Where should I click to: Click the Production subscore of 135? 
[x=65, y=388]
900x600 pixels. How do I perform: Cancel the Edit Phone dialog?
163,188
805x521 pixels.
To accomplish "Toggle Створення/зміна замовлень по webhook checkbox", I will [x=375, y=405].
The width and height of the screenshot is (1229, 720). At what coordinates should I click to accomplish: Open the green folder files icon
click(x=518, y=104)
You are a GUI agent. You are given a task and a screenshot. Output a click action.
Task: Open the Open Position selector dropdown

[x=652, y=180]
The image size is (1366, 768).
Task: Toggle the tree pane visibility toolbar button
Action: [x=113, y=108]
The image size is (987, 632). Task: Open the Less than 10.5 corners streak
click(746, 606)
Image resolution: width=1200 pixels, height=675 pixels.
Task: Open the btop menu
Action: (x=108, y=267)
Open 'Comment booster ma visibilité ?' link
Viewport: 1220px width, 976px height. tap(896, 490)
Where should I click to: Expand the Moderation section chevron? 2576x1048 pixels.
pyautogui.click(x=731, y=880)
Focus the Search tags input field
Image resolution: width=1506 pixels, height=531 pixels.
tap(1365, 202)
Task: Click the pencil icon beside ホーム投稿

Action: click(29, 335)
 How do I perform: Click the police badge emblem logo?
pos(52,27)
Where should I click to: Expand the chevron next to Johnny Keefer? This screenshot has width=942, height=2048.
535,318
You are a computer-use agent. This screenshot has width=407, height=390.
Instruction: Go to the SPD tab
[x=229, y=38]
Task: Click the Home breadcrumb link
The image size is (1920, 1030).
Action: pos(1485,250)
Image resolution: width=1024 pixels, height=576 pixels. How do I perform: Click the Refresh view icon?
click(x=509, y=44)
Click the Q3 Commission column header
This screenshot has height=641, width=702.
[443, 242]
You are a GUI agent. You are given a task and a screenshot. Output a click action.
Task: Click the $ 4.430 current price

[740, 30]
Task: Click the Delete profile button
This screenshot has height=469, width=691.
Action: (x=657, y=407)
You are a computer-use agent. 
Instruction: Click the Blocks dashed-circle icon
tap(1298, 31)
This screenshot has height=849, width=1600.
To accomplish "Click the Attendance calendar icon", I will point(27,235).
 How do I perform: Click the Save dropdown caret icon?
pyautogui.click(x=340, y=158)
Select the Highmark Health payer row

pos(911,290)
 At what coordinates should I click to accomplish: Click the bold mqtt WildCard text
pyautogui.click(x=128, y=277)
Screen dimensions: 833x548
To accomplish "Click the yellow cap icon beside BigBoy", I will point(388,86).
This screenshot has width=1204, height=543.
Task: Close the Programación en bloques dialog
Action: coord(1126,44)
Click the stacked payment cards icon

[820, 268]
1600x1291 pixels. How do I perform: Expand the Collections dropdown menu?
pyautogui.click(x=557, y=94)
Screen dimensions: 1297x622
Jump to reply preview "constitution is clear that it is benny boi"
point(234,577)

- - -

* About this exercise: Read through the entries and copy every line that includes "agent".

* Result below:
You are a GUI agent. You are given a task and a screenshot. Output a click action.
You are a computer-use agent. This screenshot has width=407, height=390.
You are a GUI agent. You are given a task and a screenshot. Output a click action.
You are a computer-use agent. 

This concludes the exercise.